The Role of Leadership and Oversight

Cultural and structural change require leadership. Police chiefs, sheriffs, judges, and corrections executives increasingly acknowledge that they cannot “arrest their way” out of untreated mental illness. Yet acknowledgment must translate into budgets, contracts, and accountability. GAO’s 2024 review of the Bureau of Prisons’ restrictive housing practices illustrates how slow implementation and incomplete follow-through on recommendations can perpetuate risk for vulnerable populations (GAO, 2024). DOJ’s Office of the Inspector General has likewise documented lapses that, while sometimes focused on general medical care, signal systemic deficits in screening, follow-up, and staffing that inevitably spill over into mental-health outcomes (DOJ OIG, 2025). These findings should be read not only as critiques but as a roadmap for investment and reform.

Reframing the Question

Calling jails and prisons “America’s asylums” is descriptively powerful but normatively dangerous if it suggests that carceral care can ever be an adequate substitute for a functioning community mental-health system. The constitutional minimum for care in custody—secured through litigation when necessary—should not become the policy maximum. A humane, fiscally rational system directs people to the least restrictive, most effective setting consistent with public safety and clinical need.
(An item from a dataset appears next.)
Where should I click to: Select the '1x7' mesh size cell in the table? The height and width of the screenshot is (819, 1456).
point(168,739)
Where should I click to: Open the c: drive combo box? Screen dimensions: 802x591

For many, that means community-based care, not a cell.

Conclusion

The United States did not set out to make jails and prisons its primary mental-health institutions. It happened because we closed hospitals faster than we built clinics, relied on police to manage crises that medicine and housing should have addressed, and tolerated gaps in correctional health that would be unacceptable anywhere else. The data are clear: mental illness behind bars is common, care is difficult to deliver at quality and scale, and preventable harms—up to and including suicide—persist. The constitutional floor defined by cases like Brown v. Plata should motivate, not satisfy, our ambitions.

Changing course means funding crisis response and treatment upstream; creating lawful, clinical off-ramps in lieu of arrest; professionalizing and auditing correctional mental-health care where custody is unavoidable; and making reentry a clinical transition, not an administrative afterthought. We know what works. The question is whether we will invest in it—so that the phrase “America’s asylums” once again refers to hospitals and community clinics worthy of the name, not to the jails and prisons that have shouldered their absence.


References

American Psychiatric Association. (2024). Position statement on psychiatric services in jails and prisons. Author.
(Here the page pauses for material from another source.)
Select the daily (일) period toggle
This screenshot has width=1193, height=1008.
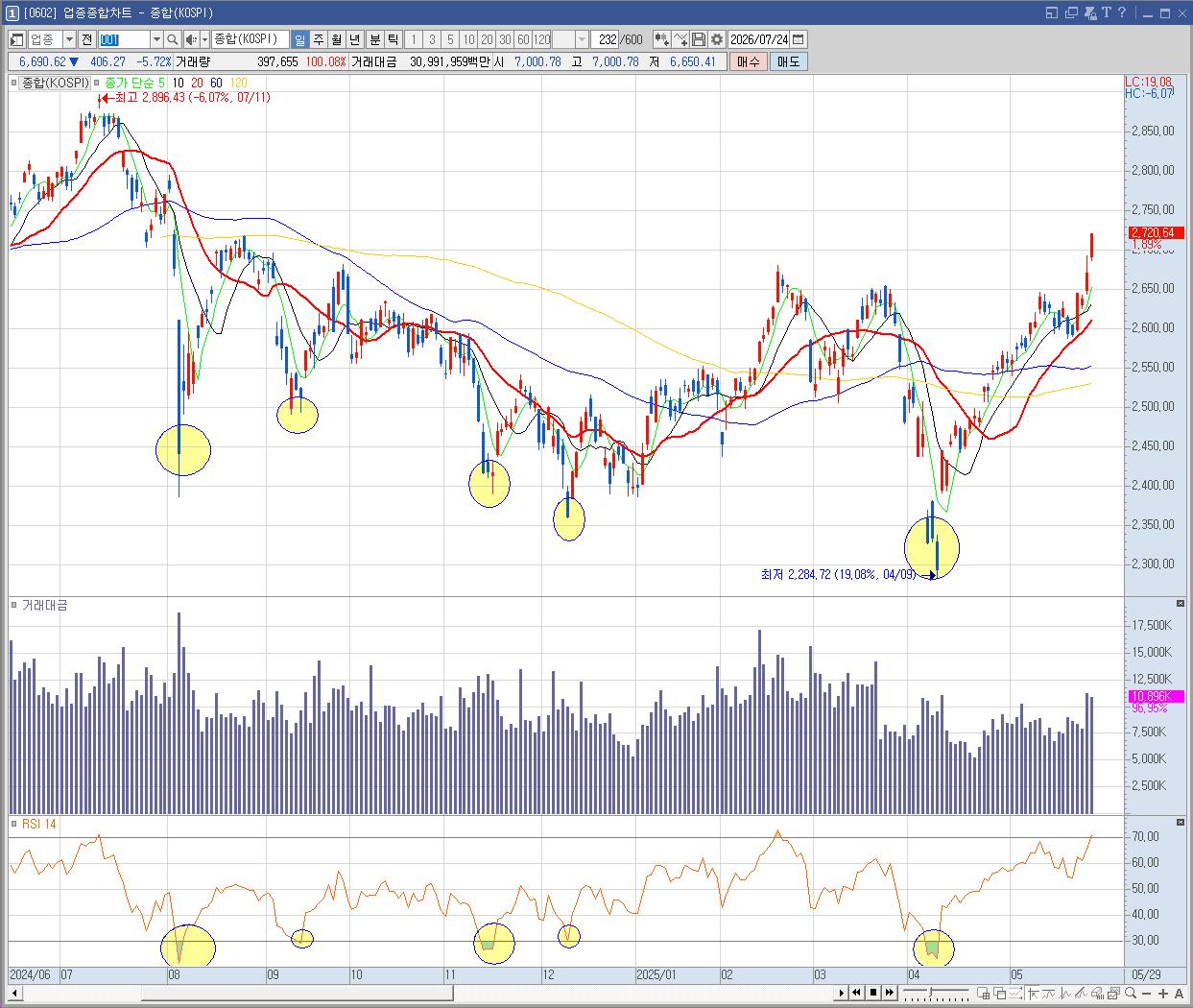(x=299, y=39)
Bronson, J., & Berzofsky, M. (2017). Indicators of mental health problems reported by prisoners and jail inmates, 2011–12 (NCJ 250612). Bureau of Justice Statistics, U.S. Department of Justice.

Bureau of Justice Statistics. (2021). Suicide in local jails and state and federal prisons, 2000–2019: Statistical tables (NCJ 300954). U.S. Department of Justice.

Brown v. Plata, 563 U.S. 493 (2011).

Metzner, J. L., Tardiff, K., & Fellner, J. (2015). Mental health considerations for segregated inmates. National Commission on Correctional Health Care.

Substance Abuse and Mental Health Services Administration. (2025). 2022 serious mental illness/serious emotional disturbance estimates. U.S. Department of Health and Human Services.

Torrey, E. F., Kennard, A. D., Eslinger, D., Lamb, H. R., & Pavle, J. (2010). More mentally ill persons are in jails and prisons than hospitals: A survey of the states. Treatment Advocacy Center & National Sheriffs’ Association.

Torrey, E. F., Zdanowicz, M. T., Kennard, A. D., Lamb, H. R., Eslinger, D., Biasotti, M., & Fuller, D. A. (2014). The treatment of persons with mental illness in prisons and jails: A state survey. Treatment Advocacy Center.

U.S. Department of Justice, Office of the Inspector General. (2025). Inspection of the Federal Bureau of Prisons’ Federal Medical Center Devens (Report 25-009). Author.

U.S. Government Accountability Office. (2024). Additional actions needed to improve restrictive housing and related mental health care in the federal prison system (GAO-24-105737). Author.